People’s previous experiences, or preconceptions often inform what they understand ‘evaluation’ or ‘learning’, to be, to look and feel like, often regardless of the nature or context of the work being explored. Understandably keeping up with the latest from evaluation and learning theory and practice is not something many people have the time or inclination to do if it’s not part of their day to day role.
A briefing stage can make time, at the beginning of new work, to do two things. First, to surface, share, and expand on preconceptions about evaluation, for example, asking ‘where do our starting points come from, and who do they serve?’, as a way to process previous experiences, build curiosity, hear different perspectives, and question the status quo.
Second, having created some space to start thinking in new ways about what’s possible, a briefing stage is an opportunity to introduce some of the options in more detail, to increase awareness of the professional, credible fields of practice that are developing alternatives to traditional ways of approaching evaluation and learning.
I think it might be better to access these insights and options, not through a page or so in a tender document, but through discussion and questioning, and at a point when everyone involved has a deeper understanding of what we are learning about and why.
Is this an important new role for practitioners like me? Helping people navigate a new landscape by facilitating a briefing stage, to help organisations take advantage of the full range of evaluation and learning practices on offer, with confidence that they are just as credible as the ‘traditional’ ways of doing things.

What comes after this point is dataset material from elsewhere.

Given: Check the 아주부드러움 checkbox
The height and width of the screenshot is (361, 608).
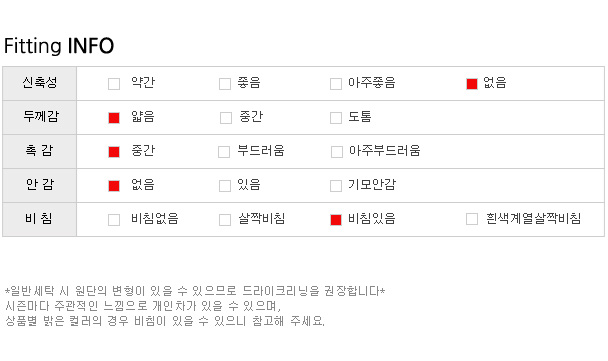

How do we access latest thinking and examples, and judge what to bring to the groups we are working with? How do we calibrate the amount of detail needed for different audiences? And how do we support organisations to tell as confident story about how their approach to evaluation and learning might not meet expectations, and be better for it.
What does it mean for project planning? For people to give attention to thinking about evaluation and learning in new ways, how much time do we need, and at what stage in the process (before writing the job description or signing off the commissioning contract)? Who needs to be in the room? How do we persuade people to give up precious resources (time, attention, budget) to a briefing stage?

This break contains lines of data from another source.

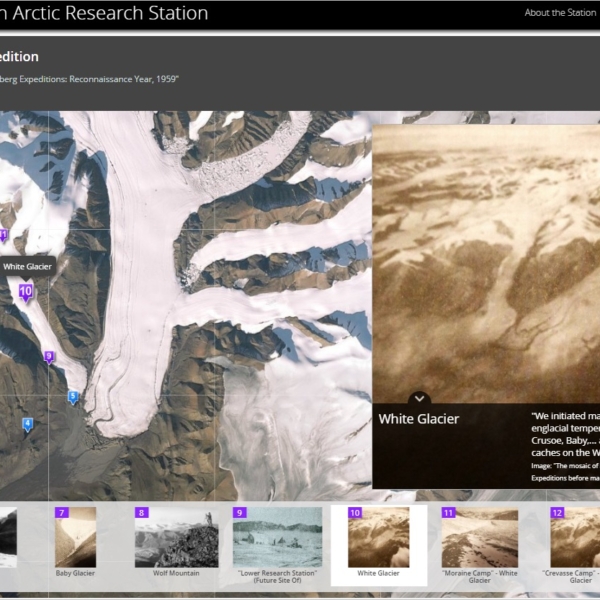Image resolution: width=600 pixels, height=600 pixels.
Task: Select map marker number 9
Action: (x=48, y=356)
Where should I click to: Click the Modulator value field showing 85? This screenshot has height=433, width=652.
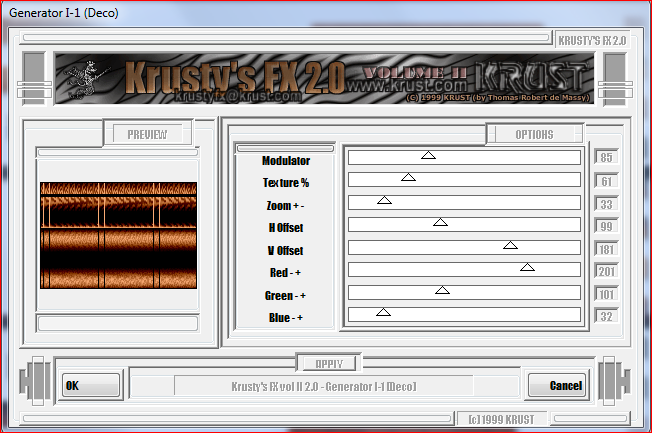point(605,158)
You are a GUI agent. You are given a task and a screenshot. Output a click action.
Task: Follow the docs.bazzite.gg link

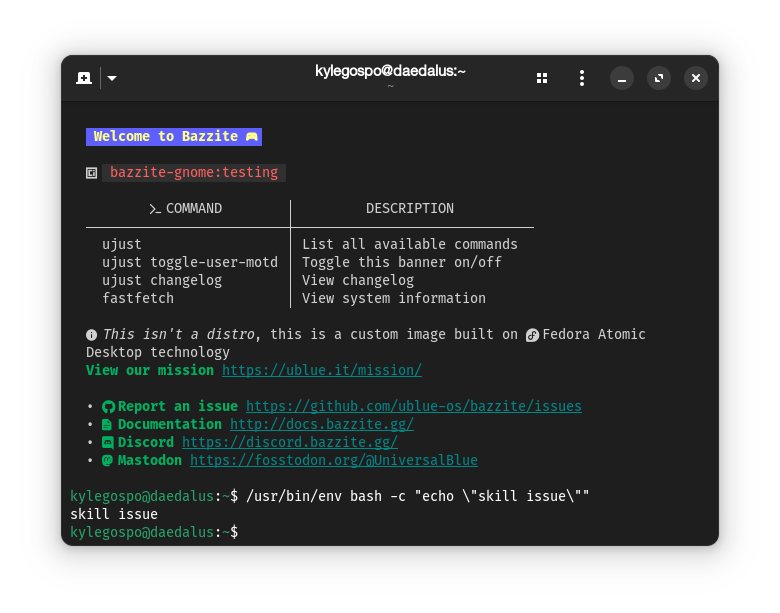click(321, 424)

3. What do the words mean?
Emerging Futures is also a big programme of work in terms of the concepts and mental models it is concerned with.
For lots of evaluation and learning activity ‘starting well’ involves clarifying what people mean by the words they use to describe their work, and what the work is trying to change. Unless we are designing survey measures that needs to be valid and reliable across time and populations, we might not be seeking absolute precision in definitions, or single definitions, or definitions that can’t change. But getting into the habit of being clear about how core concepts are being used is necessary if we are to be clear about what we are learning about at a particular point in time.
Discussions around meaning can also be a a useful way into surfacing and exploring implicit assumptions built into work. As an example of how meaning matters, Jewlya Lynn and Julia Coffman discuss the need to interrogate and align mental models on systems change with the strategies, tools, and approaches to learning that match, so change isn’t approached in counterproductive ways.
My ‘how to start well’ reflections end with a plea to be realistic about what is involved in terms of investing time up front, and thinking about the timing of learning and evaluation input.
It takes time to understand the purpose for learning and evaluation activity; to brief those involved on the options available; and to get clear on the meaning of commonly used words. This is the work of learning and evaluation, just as much as, for example, identifying questions to explore and deciding on methods.
In the following pieces I am planning to reflect on methods and practices, and what we need to understand about the contexts we are working in, if we are to support learning and evaluation activity that is useful.